__ACTIVITY__:
Reproduce exactly, leaving out pictures, each line from the one holding "How do I perform: Click" through the final line of the listing, and add nothing.

__PROVIDED DATA__:
■ ■ ■ ■

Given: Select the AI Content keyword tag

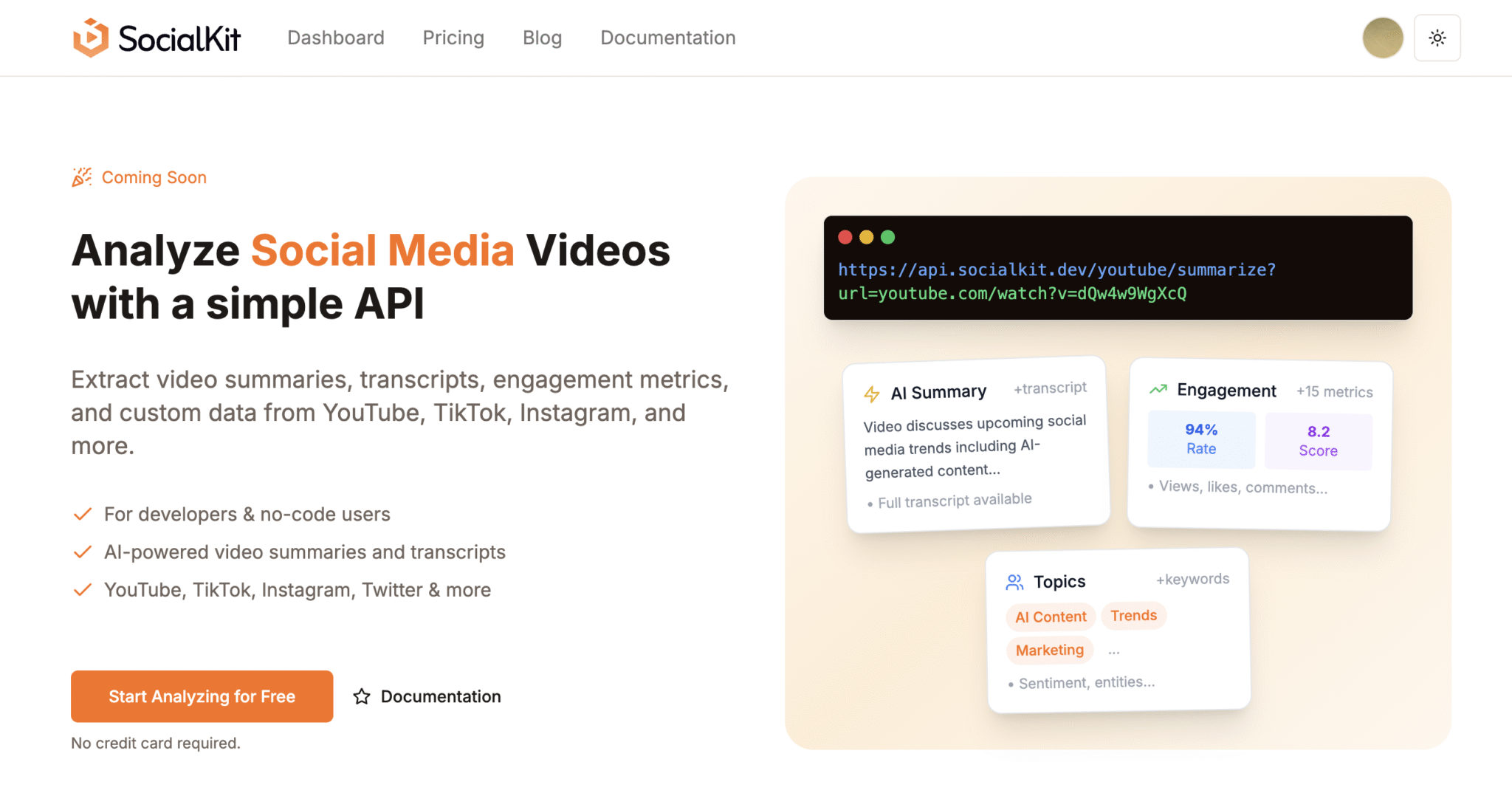Looking at the screenshot, I should click(1050, 617).
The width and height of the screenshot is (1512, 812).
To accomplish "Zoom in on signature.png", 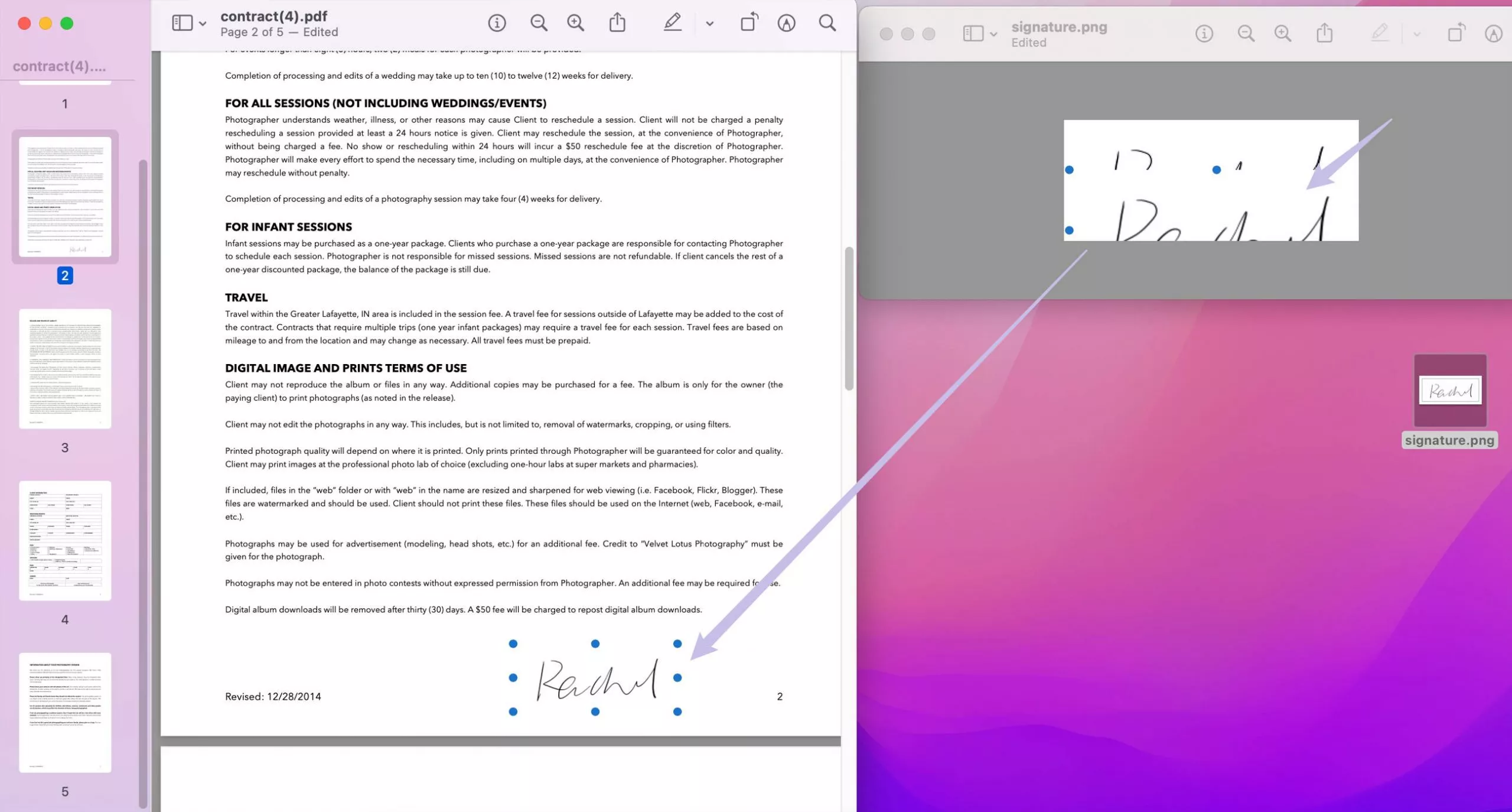I will (x=1282, y=34).
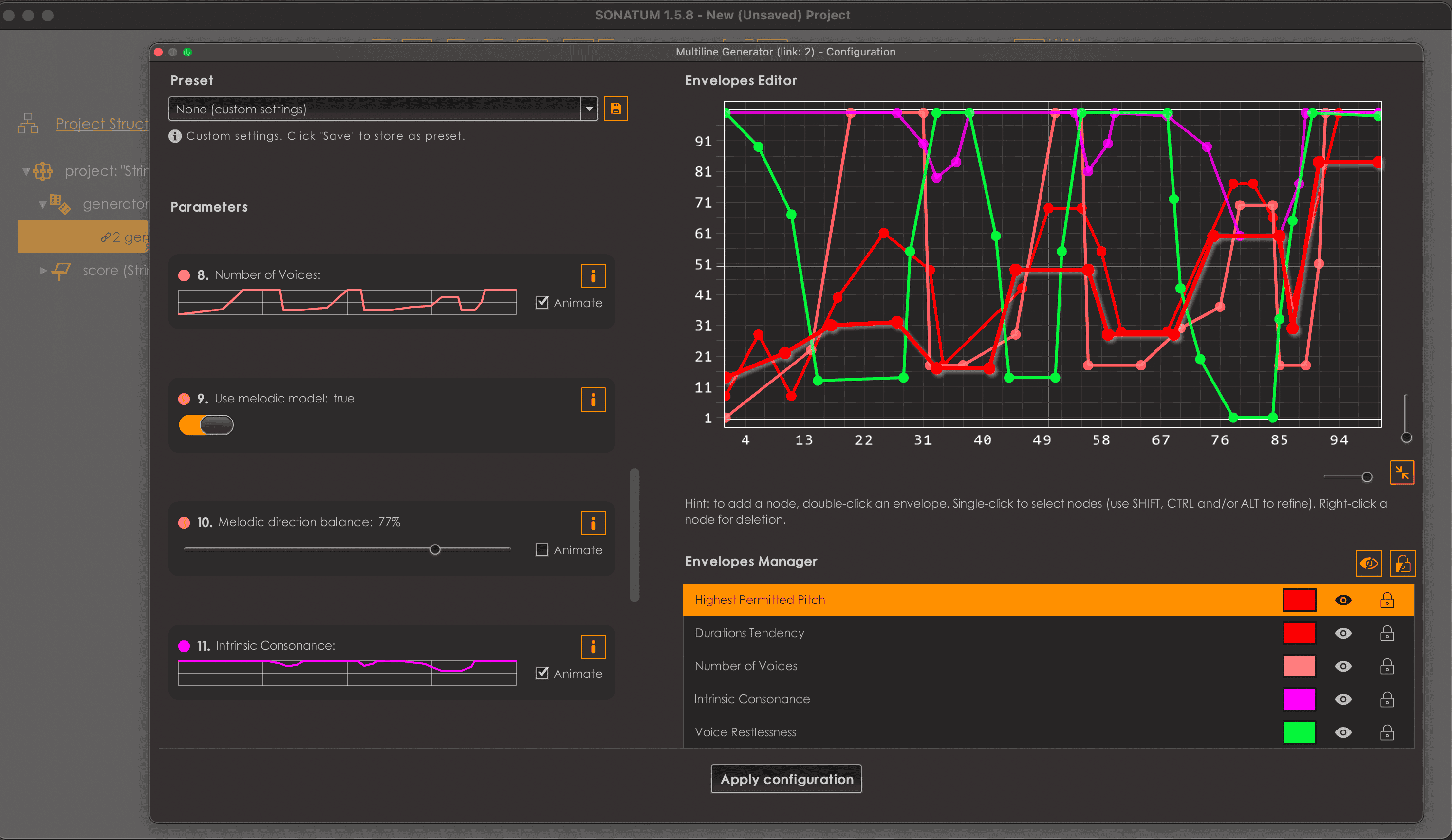The height and width of the screenshot is (840, 1452).
Task: Click the magenta Intrinsic Consonance color swatch
Action: (x=1299, y=699)
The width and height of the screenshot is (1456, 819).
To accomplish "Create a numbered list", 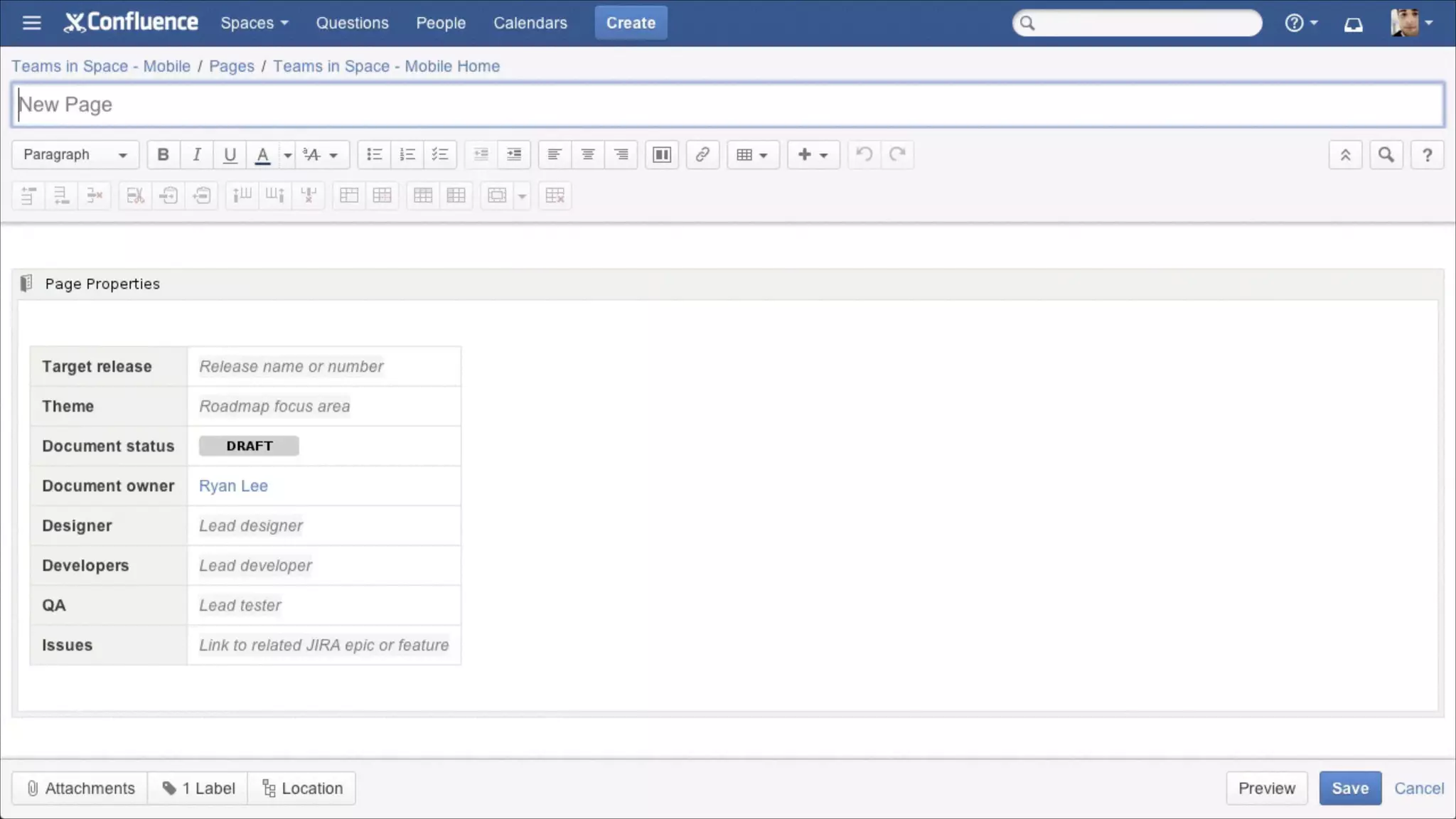I will point(407,154).
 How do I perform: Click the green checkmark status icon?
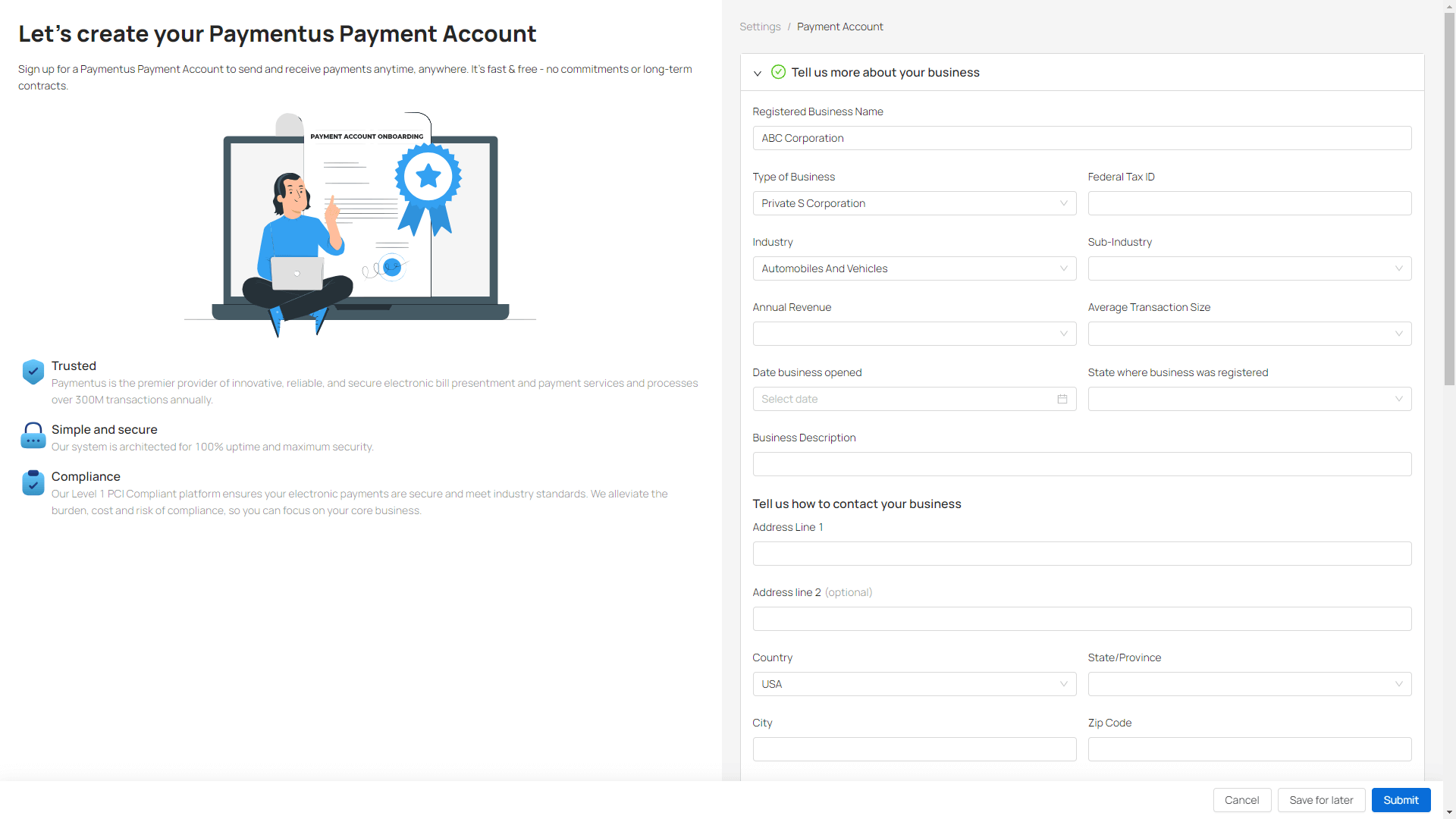(x=778, y=72)
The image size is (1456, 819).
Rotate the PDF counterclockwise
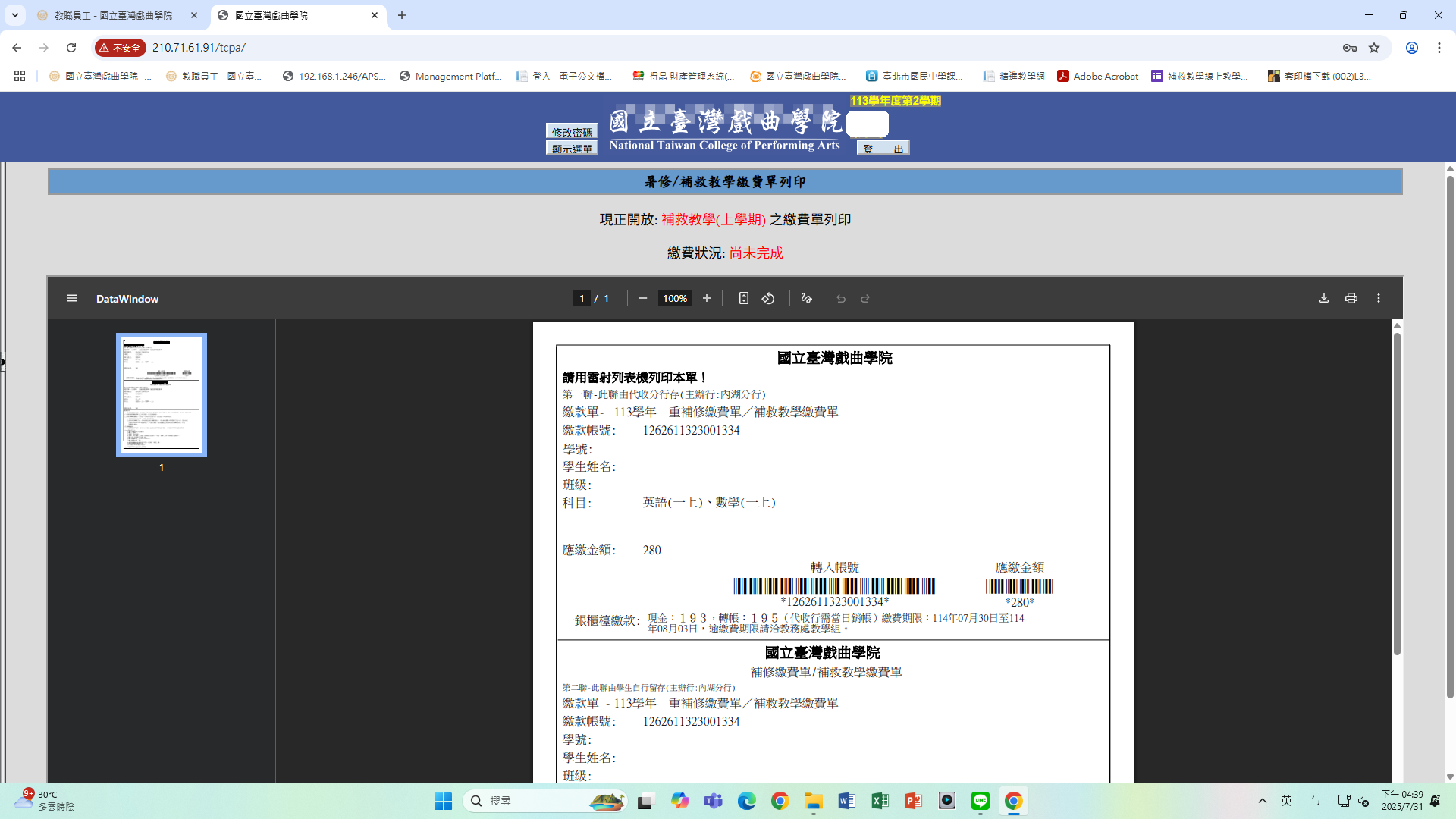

■ ■ ■ ■

__OUTPUT OF THE EXERCISE__:
 How do I perform: Click the green checkmark status icon?
(x=778, y=72)
The image size is (1456, 819).
Rotate the PDF counterclockwise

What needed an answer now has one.